Lake Oswego Republican begins run for Congress against Schrader

Karen+Bowerman+discusses+her+platform+with+Elise.

Evan Mogen

Karen Bowerman discusses her platform with Elise.

Representative Kurt Schrader (D-OR-5) is currently running for his third Congressional term on a platform of small business advocacy, balancing the budget and helping rural Oregonians through jobs-based and environmental reforms. He won a close race in 2010 against Scott Bruun, former Oregon State Representative, and is now beginning to create a strategy against possible opponents.

“My strategy is to win,” Schrader said. “I had a tough election last time around; we had the yin in 2008 and the yang in 2010. I’m looking forward to what might happen this race.”

The deadline to file is March 6, and one Karen Bowerman, former Dean of the College of Business and Public Administration at California State University at San Bernardino, has thrown her hat into the ring. Currently a consultant for local small businesses, she believes that her business experience will help her in an elected office.

“The skills are very applicable,” Bowerman said, “but it’s the organization that is different. The process of knowing a goal, creating a plan and putting it into action is the same. That’s why business and public administration departments cooperate in higher education: there’s so much crossover between the two.”

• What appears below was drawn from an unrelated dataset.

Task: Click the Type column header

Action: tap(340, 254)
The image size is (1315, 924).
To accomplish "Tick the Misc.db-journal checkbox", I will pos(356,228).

Bowerman’s platform is built on fiscal conservatism. Her campaign will have five main points: “economic prosperity for Oregonians, free enterprise and jobs, fiscal responsibility, limited government, and security with dignity for seniors.”

If elected, she will be focused on reducing the national debt by cutting federal spending, while replenishing the Social Security trust fund. In her campaign, Bowerman will emphasize the necessity of removing waste from government bureaus such as the Departments of Defense and Education.

She feels strongly that the government’s habit of spending more money than it has is harmful, and wants to reduce borrowing and regulations in order to reduce the size of the federal government. Her platform is solidly conservative on fiscal issues, and she is libertarian when it comes to some social issues.

“There’s really very little a Congress member can say about most social issues,” Bowerman said, “since those questions are often delegated to the Supreme Court and the states. If I ever had to confront a social issue, I would advise whoever is involved to follow the law.”
Bowerman currently lives in Lake Oswego with her husband. She has lived there for about one year, in a house that they have been restoring for about three years. The Bowermans wanted to live in a city with walkability and a strong culture of civic engagement, and Lake Oswego fit their criteria best. She is a Kansas native with a Ph.D in Educational Administration from Texas A&M University and three decades of work in California’s higher education system. Bowerman feels that even though she is new to Oregon, she has gotten to know the state well enough to represent it well.
“The issues I deal with are federal in nature,” Bowerman said. “The goals I want are true nationally, but I’ve gotten the opportunity to specialize and learn more about the issues Oregonians face. I’ve been able to walk in their shoes and focus more on issues like the environment and agriculture.”

Schrader has established a record focusing on similar issues. He feels that his reputation as a “moderate small businessman” will help him in this November’s election.

“The issues I’ll focus on will be similar as in my previous campaigns—maintaining a balanced budget, helping rural communities, etc.,” Schrader said. “I’ve helped pass many bills working in the Small Business Committee, and I’ve helped make progress increasing fair trade with Korea. I hope my constituents remember those accomplishments; I think they’re comfortable with me.”

Schrader is the ranking member of the Small Business Subcommittee on Economic Growth, Tax and Capital Access.

Bowerman disagrees with Schrader’s voting record on many major issues, including the Patient Protection and Affordable Care Act, or “Obamacare,” and August’s debt ceiling increase.

“He says he’s a centrist,” Bowerman said, “but I encourage you to look closely at his record.”

Schrader will be defending both his ideals and his record in the months to come.

“I’m a big free-market guy,” Schrader said, “but at the end of the day, it needs a very light guiding hand.”